Document:
------------------------
Temporary File Management
FileStruct is designed to simplify the use of Temp Files in an application. The API supports creation of a temporary directory, placing files in it, Ingesting files into FileStruct, and deleting the directory when completed (or retaining it in the event of an error)
Garbage Collection
FileStruct is designed to retain files until garbage collection is performed. Garbage collection consists of telling FileStruct what files you are interested in keeping, and having it move the remaining files to the trash.
Backup and Sync with Rsync
FileStruct is designed to work seamlessly with rsync for backups and restores.
Atomic operations
At the point a file is inserted or removed from FileStruct, it is a filesystem move operation. This means that under no circumstances will a file exist in FileStruct that has contents that do not match the name of the file.
No MetaData
FileStruct is not designed to store MetaData. It is designed to store file content. There may be several “files” which refer to the same content. empty.log
, empty.txt
, and empty.ini
may all refer to the empty fileData/da/39/da39a3ee5e6b4b0d3255bfef95601890afd80709
. However, this file will be retained as long as any aspect of the application still uses it.
Automatic De-Duplication
Because file content is stored in files with the hash of the content, automatic file-level de-duplication occurs. When a file is pushed to FileStruct that already exists, there is no need to write it again.
This carries the distinct benifit of being able to use the same FileStruct database across multiple projects if desired, because the content of file Data/da/39/da39a3ee5e6b4b0d3255bfef95601890afd80709
is always the same, regardless of the application that placed it there.
Note: In the event that multiple instances or applications use the same database, the garbage collection routine MUST take all references to a given hash into account, across all applications that use the database. Otherwise, it would be easy to delete data that should be retained.
------------------------
Listed entries:
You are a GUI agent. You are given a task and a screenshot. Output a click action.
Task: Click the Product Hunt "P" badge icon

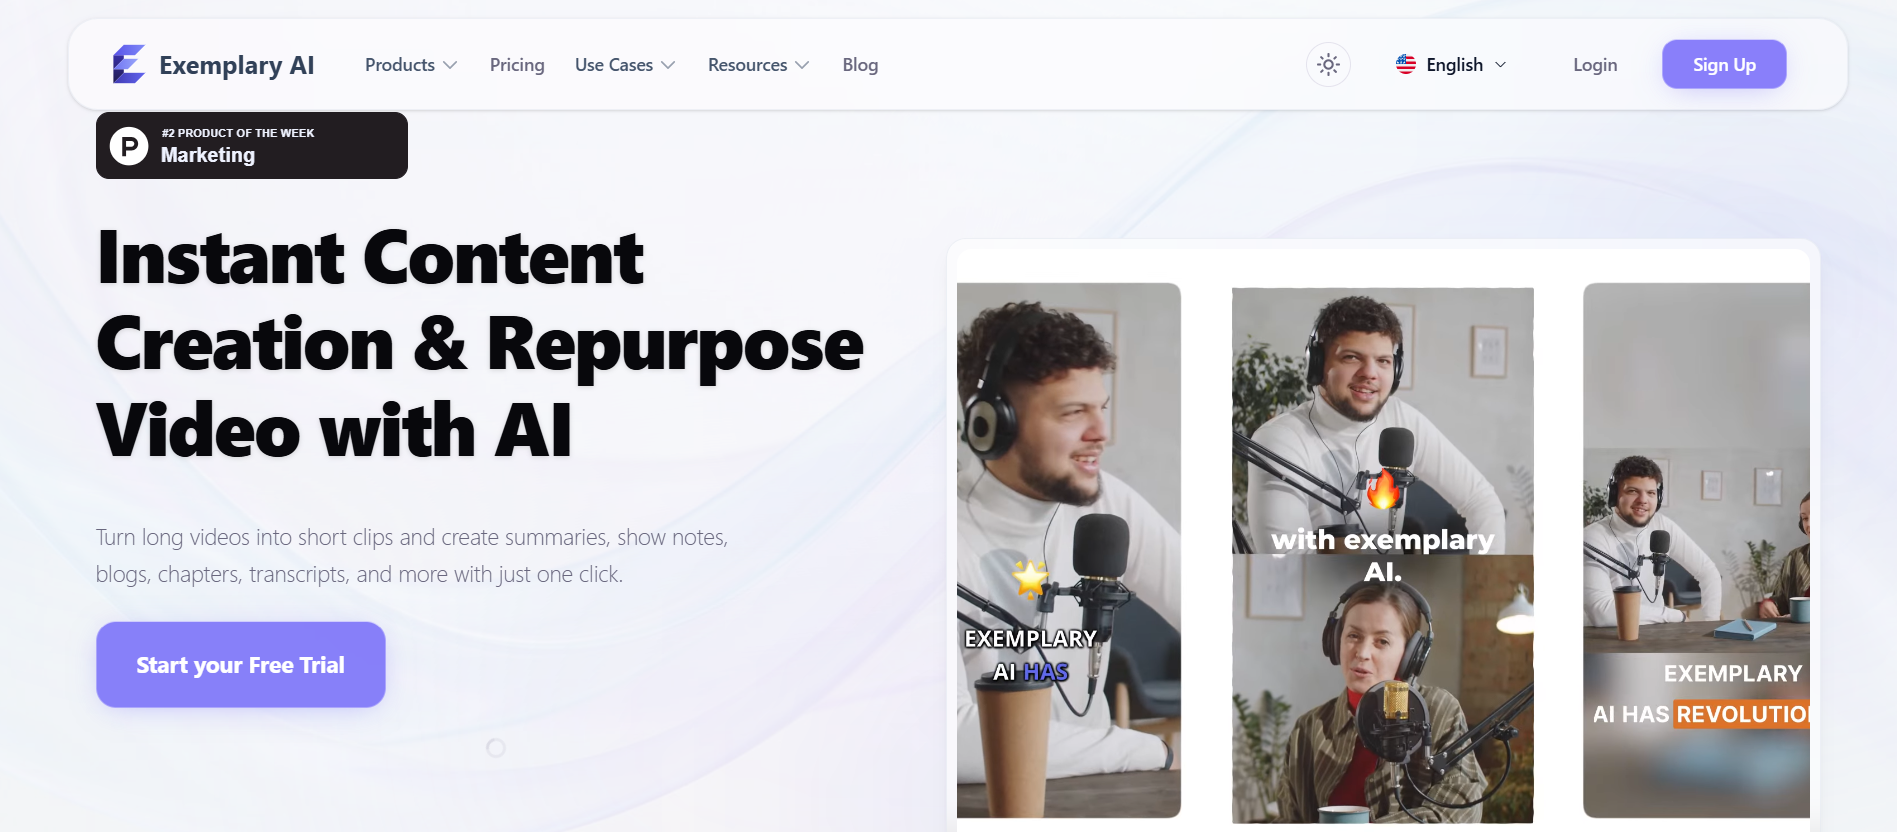(x=129, y=146)
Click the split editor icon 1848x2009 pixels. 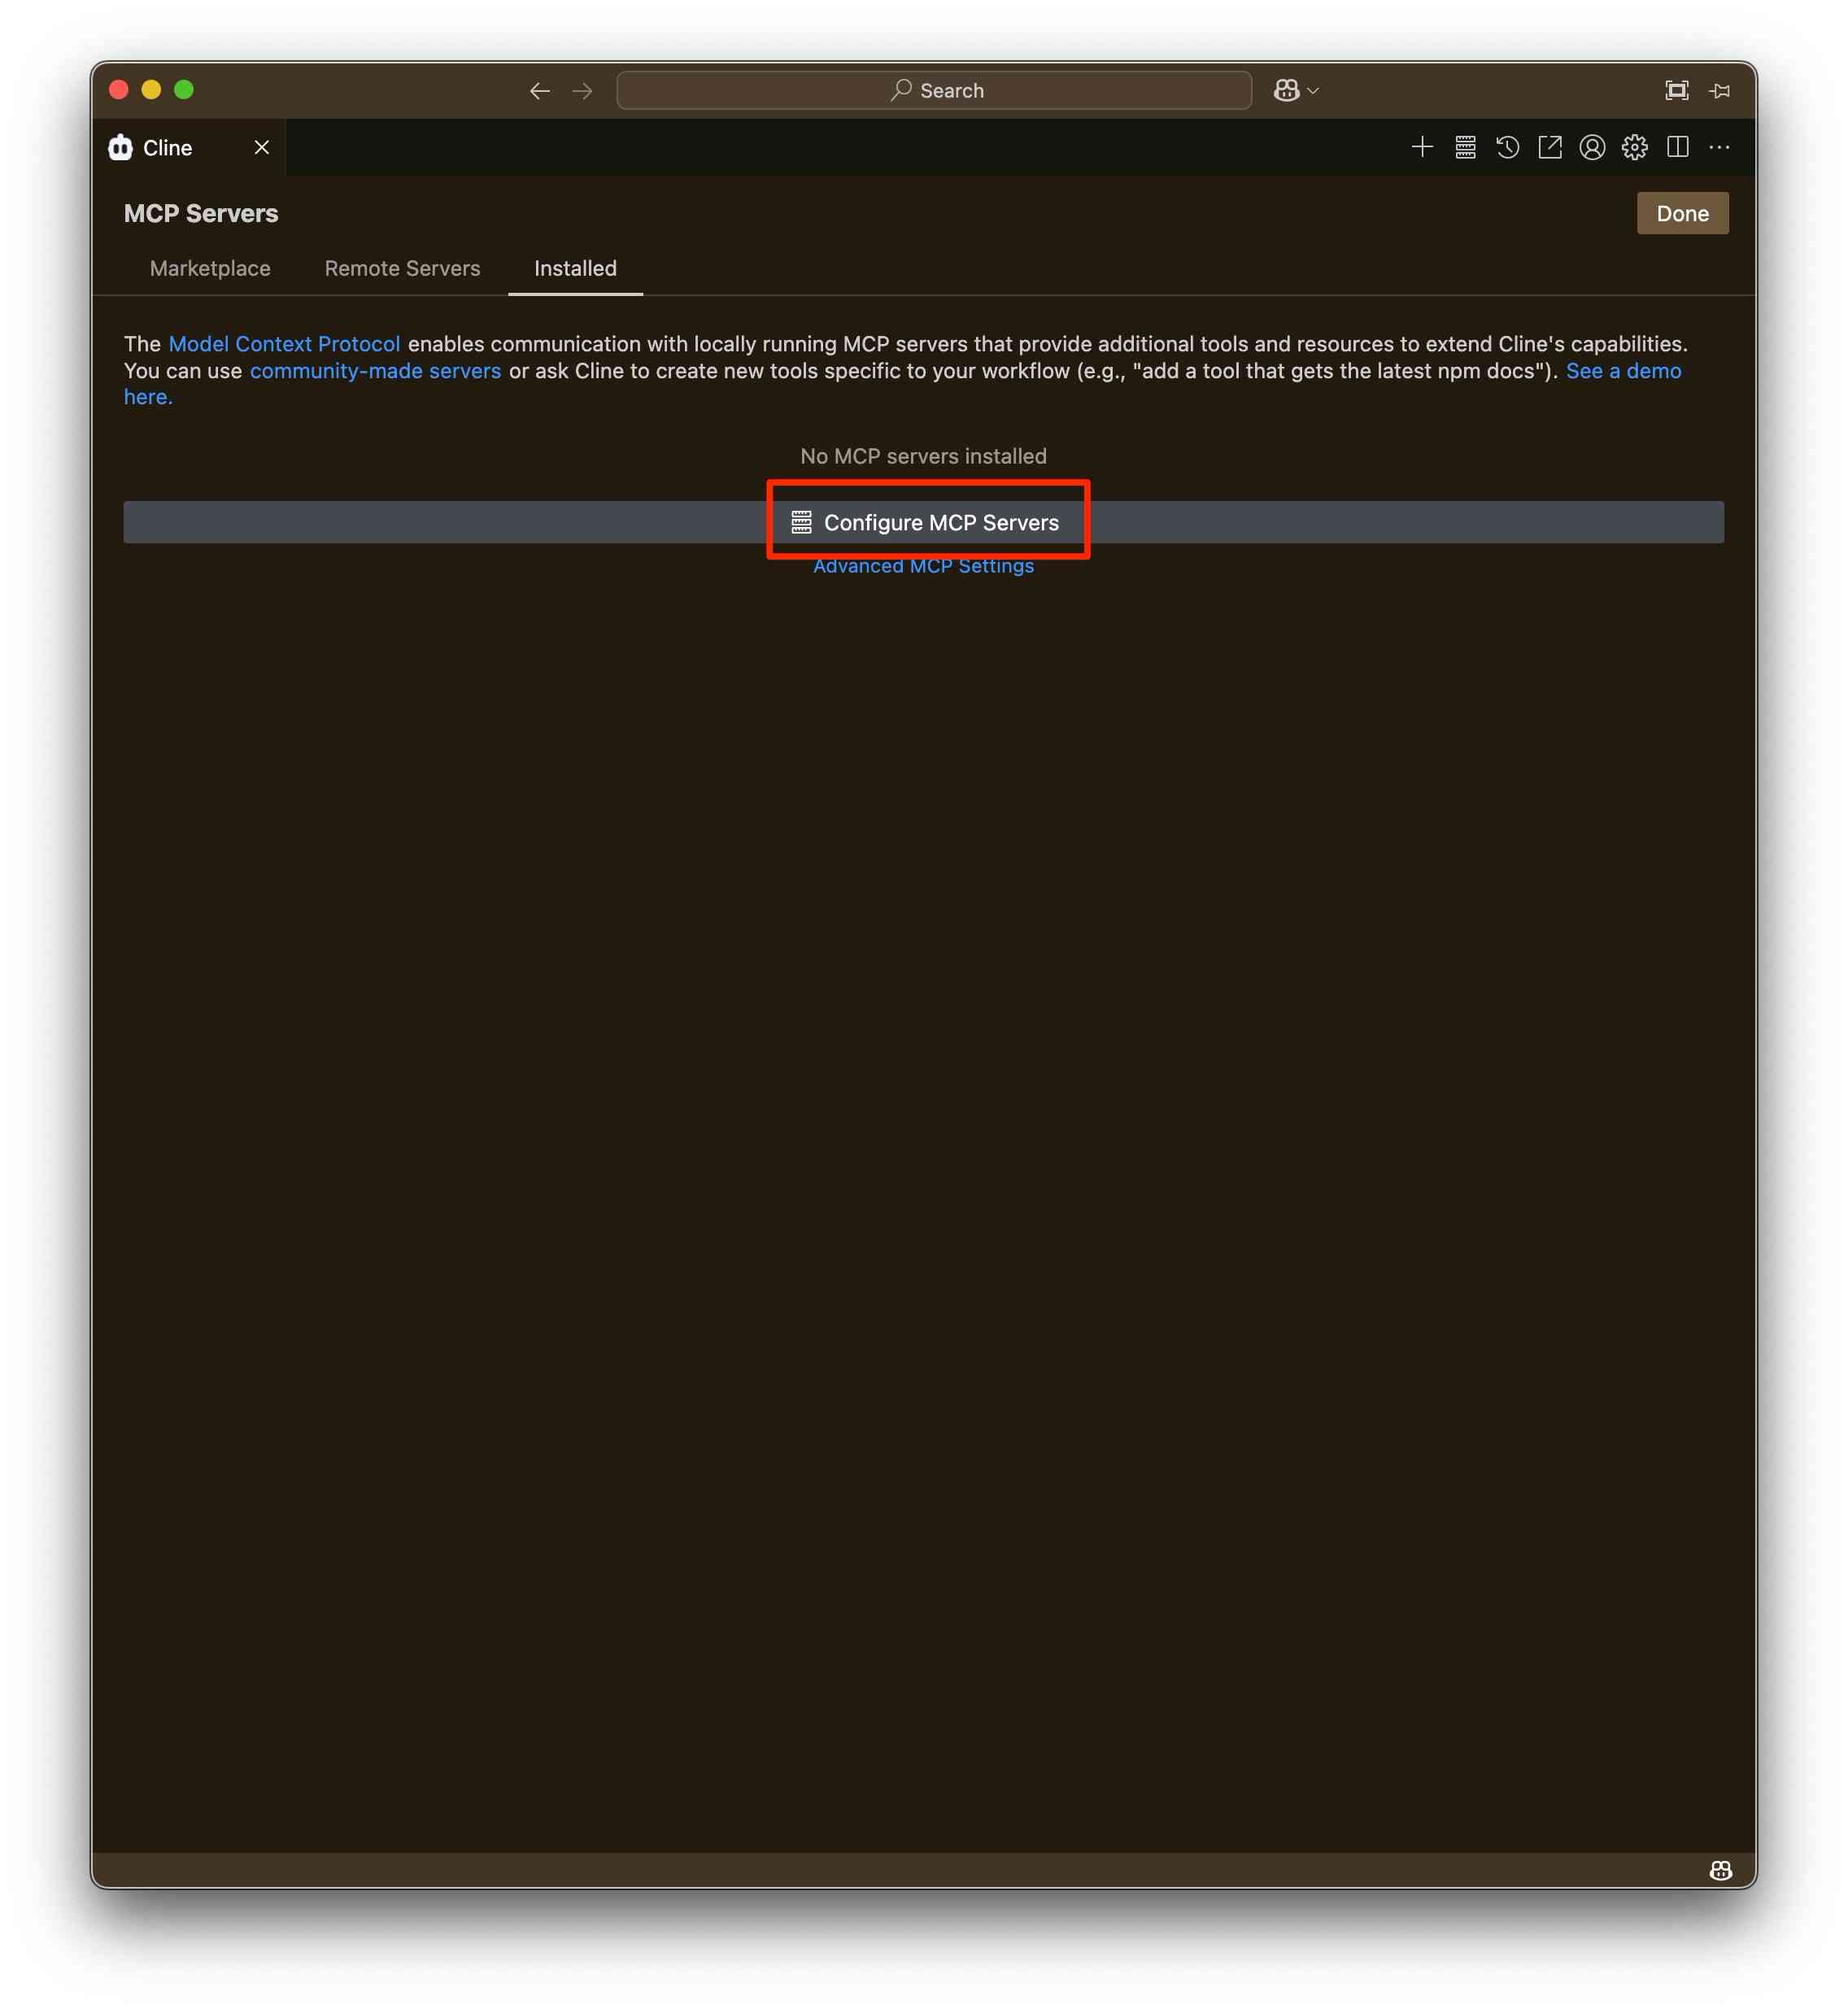click(1678, 148)
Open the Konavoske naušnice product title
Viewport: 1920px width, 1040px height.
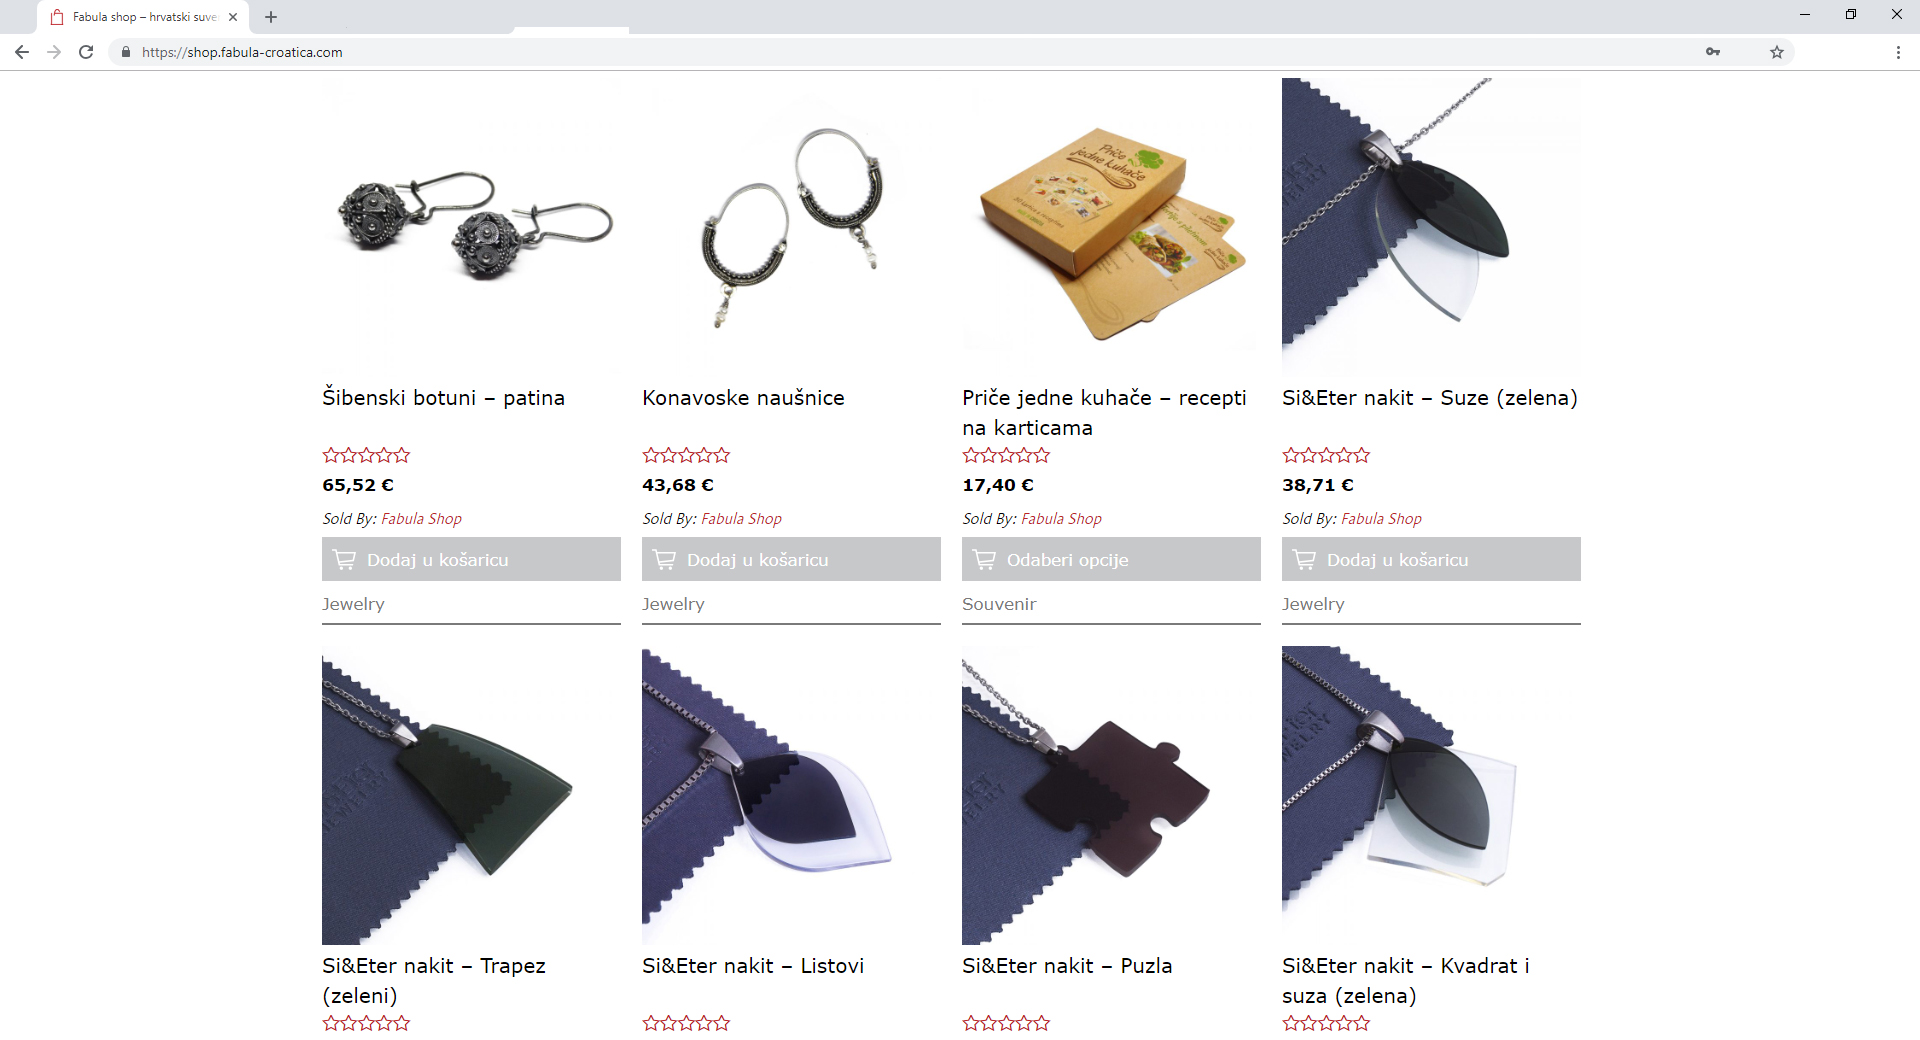point(743,398)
------------------------
Written request 1: Which section headings appear in the FileStruct overview above the data? List them in order.
Written request 2: Write out the passage of the FileStruct overview that begins at the words "Atomic operations" and stops after "write it again.".

Solution 1:
Temporary File Management
Garbage Collection
Backup and Sync with Rsync
Atomic operations
No MetaData
Automatic De-Duplication

Solution 2:
Atomic operations
At the point a file is inserted or removed from FileStruct, it is a filesystem move operation. This means that under no circumstances will a file exist in FileStruct that has contents that do not match the name of the file.
No MetaData
FileStruct is not designed to store MetaData. It is designed to store file content. There may be several “files” which refer to the same content. empty.log
, empty.txt
, and empty.ini
may all refer to the empty fileData/da/39/da39a3ee5e6b4b0d3255bfef95601890afd80709
. However, this file will be retained as long as any aspect of the application still uses it.
Automatic De-Duplication
Because file content is stored in files with the hash of the content, automatic file-level de-duplication occurs. When a file is pushed to FileStruct that already exists, there is no need to write it again.